Online / streaming Viterbi. The back-trace normally needs the whole sequence, blocking real-time use. By keeping a sliding window, you can emit decisions once all surviving paths merge to a common prefix, trading a small latency for bounded memory — standard in hardware decoders.

Common bugs and edge cases

  • Multiplying raw probabilities. The single most common bug. Any sequence past a few hundred symbols underflows to 0.0 and the back-trace becomes meaningless. Work in log space.
  • Off-by-one in the back-pointer. The state for time t is psi[t+1][path[t+1]], not psi[t][...]. Getting this wrong yields a path shifted by one step that still looks plausible.
  • Forgetting the final emission has no successor. The last column gets an emission term but no transition out; the termination step just takes the max of the last δ column.
  • Confusing Viterbi with posterior decoding. The most likely path is not the sequence of per-step most likely states. Posterior decoding can output a path containing a zero-probability transition; Viterbi never can.
  • Assuming Viterbi trains the model. Viterbi assumes you already know π, A, and B. Learning those from data is Baum-Welch (forward-backward EM), a separate algorithm.
  • Ties handled inconsistently. When two predecessors give an equal score, your > vs >= choice silently decides the path. Pick one and document it, or two correct implementations will disagree on tied inputs.

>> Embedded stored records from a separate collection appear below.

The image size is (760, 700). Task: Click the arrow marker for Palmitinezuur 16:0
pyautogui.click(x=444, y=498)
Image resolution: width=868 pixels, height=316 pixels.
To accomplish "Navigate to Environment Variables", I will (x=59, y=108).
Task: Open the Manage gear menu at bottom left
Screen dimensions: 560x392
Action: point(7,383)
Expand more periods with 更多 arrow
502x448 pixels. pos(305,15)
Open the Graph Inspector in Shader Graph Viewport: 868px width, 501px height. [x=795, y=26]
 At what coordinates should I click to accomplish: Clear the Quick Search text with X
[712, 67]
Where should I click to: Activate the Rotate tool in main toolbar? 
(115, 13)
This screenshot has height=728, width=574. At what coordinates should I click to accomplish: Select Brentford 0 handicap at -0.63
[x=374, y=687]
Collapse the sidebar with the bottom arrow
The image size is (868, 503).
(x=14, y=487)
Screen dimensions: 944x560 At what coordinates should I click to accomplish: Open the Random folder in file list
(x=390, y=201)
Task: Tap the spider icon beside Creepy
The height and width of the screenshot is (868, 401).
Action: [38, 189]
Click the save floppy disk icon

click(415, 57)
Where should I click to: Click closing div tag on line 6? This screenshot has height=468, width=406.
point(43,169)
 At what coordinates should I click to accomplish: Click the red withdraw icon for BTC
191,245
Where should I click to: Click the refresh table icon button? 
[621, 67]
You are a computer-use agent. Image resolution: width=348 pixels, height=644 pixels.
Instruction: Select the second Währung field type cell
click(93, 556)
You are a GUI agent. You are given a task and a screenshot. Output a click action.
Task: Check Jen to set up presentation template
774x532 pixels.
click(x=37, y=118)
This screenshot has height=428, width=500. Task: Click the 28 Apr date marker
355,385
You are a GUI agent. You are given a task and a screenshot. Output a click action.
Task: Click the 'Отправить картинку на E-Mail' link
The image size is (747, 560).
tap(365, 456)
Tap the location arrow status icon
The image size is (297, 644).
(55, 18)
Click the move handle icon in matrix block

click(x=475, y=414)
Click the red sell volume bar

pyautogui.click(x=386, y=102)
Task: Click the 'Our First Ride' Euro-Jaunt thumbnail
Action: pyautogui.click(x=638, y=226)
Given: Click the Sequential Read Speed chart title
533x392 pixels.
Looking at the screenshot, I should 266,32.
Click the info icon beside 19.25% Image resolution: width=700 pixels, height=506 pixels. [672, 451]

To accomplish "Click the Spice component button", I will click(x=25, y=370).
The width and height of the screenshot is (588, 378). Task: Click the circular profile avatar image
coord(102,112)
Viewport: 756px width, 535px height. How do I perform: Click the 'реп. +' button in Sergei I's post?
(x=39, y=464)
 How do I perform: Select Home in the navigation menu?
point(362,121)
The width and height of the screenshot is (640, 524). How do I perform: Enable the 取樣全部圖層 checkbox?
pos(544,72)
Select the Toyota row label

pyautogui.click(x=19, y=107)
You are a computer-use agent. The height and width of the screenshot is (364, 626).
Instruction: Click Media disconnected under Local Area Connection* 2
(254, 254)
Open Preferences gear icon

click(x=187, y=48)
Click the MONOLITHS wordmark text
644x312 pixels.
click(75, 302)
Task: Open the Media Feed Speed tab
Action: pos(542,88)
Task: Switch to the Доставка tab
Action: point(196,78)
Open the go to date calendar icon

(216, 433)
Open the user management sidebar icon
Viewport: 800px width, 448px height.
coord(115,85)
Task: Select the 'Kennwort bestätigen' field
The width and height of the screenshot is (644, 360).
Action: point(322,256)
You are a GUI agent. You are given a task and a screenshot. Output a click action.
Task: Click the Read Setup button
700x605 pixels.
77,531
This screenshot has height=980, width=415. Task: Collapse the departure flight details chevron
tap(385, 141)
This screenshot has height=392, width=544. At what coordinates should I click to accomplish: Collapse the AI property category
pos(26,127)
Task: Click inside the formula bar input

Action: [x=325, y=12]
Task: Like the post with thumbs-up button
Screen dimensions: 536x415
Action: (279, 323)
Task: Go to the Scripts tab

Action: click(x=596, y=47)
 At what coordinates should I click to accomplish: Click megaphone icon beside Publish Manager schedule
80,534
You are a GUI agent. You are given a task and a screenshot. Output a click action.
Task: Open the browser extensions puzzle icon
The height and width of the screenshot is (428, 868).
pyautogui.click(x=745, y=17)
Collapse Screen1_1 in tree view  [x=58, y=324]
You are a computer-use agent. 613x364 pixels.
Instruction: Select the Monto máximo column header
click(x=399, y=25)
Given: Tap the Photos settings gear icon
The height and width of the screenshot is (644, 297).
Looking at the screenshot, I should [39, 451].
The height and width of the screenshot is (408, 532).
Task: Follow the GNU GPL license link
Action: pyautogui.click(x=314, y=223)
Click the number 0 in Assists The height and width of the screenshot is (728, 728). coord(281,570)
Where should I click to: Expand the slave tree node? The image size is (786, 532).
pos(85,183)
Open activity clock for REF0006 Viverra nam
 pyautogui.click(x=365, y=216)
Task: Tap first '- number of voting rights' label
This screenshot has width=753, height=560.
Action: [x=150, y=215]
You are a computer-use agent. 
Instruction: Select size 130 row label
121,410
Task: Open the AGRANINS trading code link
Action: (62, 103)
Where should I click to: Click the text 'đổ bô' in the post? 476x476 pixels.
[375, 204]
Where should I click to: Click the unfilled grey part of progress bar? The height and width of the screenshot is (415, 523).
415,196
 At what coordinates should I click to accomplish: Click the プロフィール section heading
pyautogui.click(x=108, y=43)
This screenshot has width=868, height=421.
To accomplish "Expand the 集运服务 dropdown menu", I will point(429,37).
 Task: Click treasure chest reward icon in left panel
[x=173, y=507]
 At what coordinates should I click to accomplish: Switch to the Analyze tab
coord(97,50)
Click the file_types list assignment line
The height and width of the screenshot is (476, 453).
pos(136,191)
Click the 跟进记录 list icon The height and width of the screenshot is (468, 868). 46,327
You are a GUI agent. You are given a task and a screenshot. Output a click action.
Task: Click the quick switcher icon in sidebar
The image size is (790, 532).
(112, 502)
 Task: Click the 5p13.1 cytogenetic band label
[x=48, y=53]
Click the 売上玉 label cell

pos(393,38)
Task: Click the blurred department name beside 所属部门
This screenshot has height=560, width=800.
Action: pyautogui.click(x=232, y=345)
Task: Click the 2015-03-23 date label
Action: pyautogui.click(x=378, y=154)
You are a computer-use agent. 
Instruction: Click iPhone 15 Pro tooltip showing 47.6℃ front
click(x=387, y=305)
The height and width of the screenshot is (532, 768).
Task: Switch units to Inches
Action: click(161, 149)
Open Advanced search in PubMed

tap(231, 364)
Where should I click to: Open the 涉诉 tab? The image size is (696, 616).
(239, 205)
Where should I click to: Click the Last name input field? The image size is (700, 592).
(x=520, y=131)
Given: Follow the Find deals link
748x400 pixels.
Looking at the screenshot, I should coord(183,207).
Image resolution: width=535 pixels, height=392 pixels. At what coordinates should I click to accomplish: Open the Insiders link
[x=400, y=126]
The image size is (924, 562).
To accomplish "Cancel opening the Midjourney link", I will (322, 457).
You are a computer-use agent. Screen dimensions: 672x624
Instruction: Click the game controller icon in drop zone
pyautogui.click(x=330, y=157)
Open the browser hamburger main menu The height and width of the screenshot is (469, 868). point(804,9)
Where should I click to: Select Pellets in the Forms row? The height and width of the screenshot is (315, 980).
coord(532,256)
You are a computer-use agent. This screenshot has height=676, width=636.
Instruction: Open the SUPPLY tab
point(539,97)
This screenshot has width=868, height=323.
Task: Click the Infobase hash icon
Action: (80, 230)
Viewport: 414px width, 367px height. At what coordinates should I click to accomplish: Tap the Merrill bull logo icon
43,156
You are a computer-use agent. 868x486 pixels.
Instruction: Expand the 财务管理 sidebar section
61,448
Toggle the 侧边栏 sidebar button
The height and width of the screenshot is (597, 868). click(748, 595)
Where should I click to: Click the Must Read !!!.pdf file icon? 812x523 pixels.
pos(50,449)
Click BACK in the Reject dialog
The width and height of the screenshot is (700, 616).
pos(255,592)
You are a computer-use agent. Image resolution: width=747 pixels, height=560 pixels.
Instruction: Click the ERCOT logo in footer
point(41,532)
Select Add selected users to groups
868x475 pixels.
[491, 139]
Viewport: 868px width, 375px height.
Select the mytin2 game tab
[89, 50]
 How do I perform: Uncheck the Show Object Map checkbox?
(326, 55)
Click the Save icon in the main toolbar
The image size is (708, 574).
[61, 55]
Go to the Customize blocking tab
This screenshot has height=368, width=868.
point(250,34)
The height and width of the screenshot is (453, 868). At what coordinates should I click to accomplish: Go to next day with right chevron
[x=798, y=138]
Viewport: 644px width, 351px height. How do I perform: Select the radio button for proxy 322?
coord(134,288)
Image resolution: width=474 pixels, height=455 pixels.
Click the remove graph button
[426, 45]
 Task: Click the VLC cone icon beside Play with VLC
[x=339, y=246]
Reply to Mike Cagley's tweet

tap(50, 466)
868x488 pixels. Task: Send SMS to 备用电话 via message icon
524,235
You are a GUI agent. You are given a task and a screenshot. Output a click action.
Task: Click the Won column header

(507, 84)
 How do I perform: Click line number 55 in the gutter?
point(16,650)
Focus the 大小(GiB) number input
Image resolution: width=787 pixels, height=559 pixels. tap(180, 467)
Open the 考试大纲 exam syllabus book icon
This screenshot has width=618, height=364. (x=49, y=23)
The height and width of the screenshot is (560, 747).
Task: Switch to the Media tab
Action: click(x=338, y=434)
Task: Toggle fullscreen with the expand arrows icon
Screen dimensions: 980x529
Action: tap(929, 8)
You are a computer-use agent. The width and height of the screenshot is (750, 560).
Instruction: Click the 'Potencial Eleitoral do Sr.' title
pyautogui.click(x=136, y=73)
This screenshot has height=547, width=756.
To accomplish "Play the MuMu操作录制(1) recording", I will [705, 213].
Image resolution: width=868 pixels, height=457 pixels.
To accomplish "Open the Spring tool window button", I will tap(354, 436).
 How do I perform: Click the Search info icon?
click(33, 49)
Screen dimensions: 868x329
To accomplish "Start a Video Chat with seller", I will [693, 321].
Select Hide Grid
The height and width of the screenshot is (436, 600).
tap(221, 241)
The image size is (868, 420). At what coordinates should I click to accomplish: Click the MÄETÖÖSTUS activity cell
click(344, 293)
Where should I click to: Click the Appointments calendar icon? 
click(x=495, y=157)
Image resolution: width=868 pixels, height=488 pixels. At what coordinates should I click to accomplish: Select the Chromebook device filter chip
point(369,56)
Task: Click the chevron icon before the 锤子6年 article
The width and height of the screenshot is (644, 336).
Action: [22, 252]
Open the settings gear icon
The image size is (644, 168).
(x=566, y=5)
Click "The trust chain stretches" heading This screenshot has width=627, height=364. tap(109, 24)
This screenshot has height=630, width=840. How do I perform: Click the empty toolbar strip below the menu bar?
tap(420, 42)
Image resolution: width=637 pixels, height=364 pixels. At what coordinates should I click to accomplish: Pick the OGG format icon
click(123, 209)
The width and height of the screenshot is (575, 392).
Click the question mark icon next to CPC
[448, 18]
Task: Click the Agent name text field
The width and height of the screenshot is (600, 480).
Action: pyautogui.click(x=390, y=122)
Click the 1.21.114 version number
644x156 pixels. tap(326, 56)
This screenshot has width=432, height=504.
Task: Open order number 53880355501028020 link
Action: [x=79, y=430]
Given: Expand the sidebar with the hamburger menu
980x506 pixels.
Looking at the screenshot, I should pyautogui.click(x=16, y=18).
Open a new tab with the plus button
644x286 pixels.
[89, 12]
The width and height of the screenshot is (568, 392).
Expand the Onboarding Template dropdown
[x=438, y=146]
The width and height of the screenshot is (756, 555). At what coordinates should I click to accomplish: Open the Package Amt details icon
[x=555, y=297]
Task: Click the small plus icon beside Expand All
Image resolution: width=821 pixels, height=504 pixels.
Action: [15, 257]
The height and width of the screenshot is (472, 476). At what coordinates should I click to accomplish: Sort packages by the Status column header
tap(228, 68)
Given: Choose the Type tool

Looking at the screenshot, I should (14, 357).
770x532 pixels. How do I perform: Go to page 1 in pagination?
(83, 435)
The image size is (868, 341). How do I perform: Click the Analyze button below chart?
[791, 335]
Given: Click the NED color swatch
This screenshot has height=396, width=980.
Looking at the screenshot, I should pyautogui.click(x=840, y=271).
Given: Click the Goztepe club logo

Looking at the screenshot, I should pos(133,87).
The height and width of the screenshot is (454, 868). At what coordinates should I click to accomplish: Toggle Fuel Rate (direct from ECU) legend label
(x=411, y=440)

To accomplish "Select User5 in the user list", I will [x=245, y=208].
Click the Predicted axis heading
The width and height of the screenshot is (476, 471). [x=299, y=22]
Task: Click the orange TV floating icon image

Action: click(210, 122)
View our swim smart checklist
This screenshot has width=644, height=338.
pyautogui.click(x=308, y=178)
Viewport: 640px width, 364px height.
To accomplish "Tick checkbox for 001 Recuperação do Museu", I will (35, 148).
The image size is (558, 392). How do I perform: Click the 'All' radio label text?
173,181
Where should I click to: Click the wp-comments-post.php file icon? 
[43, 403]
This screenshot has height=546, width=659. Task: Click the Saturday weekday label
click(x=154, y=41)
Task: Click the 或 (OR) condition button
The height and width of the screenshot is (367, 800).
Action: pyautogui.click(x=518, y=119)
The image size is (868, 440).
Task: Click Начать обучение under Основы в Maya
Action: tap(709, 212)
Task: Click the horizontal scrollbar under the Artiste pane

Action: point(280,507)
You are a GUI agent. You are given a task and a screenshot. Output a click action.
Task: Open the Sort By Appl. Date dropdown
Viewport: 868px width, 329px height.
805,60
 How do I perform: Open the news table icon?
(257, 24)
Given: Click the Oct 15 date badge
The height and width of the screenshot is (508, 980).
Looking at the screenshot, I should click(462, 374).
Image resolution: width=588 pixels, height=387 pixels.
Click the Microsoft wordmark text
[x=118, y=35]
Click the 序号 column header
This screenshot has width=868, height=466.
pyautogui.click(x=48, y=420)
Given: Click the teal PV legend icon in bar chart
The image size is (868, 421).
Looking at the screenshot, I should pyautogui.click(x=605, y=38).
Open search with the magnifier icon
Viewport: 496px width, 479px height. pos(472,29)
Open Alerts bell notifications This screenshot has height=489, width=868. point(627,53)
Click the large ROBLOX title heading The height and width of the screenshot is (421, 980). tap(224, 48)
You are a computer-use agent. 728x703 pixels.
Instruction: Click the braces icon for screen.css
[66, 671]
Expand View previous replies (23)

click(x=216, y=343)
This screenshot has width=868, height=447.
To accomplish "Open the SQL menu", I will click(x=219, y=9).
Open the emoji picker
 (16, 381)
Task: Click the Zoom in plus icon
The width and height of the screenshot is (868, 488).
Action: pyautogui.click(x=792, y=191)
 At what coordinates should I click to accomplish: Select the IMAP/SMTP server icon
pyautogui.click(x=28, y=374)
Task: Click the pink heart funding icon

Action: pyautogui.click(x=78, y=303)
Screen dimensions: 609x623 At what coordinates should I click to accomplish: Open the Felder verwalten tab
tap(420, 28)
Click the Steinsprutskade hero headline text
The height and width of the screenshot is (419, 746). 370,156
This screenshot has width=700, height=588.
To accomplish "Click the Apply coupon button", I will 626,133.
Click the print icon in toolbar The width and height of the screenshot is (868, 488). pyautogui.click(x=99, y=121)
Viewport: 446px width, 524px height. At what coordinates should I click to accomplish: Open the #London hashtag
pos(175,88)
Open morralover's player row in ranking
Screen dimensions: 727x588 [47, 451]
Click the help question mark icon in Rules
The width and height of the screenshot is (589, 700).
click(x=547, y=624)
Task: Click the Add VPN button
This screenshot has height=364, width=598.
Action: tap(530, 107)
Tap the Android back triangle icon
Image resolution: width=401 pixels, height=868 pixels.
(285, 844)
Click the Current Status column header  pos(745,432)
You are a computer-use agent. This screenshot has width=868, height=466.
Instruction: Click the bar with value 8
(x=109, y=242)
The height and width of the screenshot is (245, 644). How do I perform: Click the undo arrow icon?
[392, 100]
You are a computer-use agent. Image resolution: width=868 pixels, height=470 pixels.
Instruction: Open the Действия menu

Frequently asked questions

What problem does the Viterbi algorithm solve?

It solves the decoding problem for a hidden Markov model: given a sequence of observations, find the single most likely sequence of hidden states that produced them. It returns one optimal path, not a probability distribution over states.

What is the time complexity of the Viterbi algorithm?

O(T·N²) time and O(T·N) space, where T is the number of observations and N is the number of hidden states. Each of the T columns fills N cells, and each cell maximizes over N predecessors. Brute force over all paths would cost O(N^T).

How is Viterbi different from the forward algorithm?

Both fill the same trellis with the same recurrence shape, but Viterbi takes a max over predecessors while the forward algorithm takes a sum. Viterbi answers "what is the single best path?"; the forward algorithm answers "what is the total probability of the observations across all paths?"

Why does the Viterbi algorithm work in log space?

Multiplying hundreds of probabilities below 1 underflows to zero in floating point. Taking logs turns the products into sums of negative numbers, so the recurrence becomes additive, the max is unchanged, and underflow disappears. Production implementations almost always run in log space.

Does Viterbi give the most likely state at each step?

No. Viterbi gives the most likely whole path. Picking the per-step most likely state (posterior decoding via forward-backward) can produce a different sequence — and that sequence may even include a transition with zero probability, which Viterbi can never output.

Where is the Viterbi algorithm used in the real world?

It decodes convolutional error-correcting codes in nearly every cell phone, modem, and deep-space probe; it powers speech recognition, part-of-speech tagging, and DNA gene-finding. Andrew Viterbi published it in 1967; the same idea underlies GSM, 802.11, and Voyager telemetry.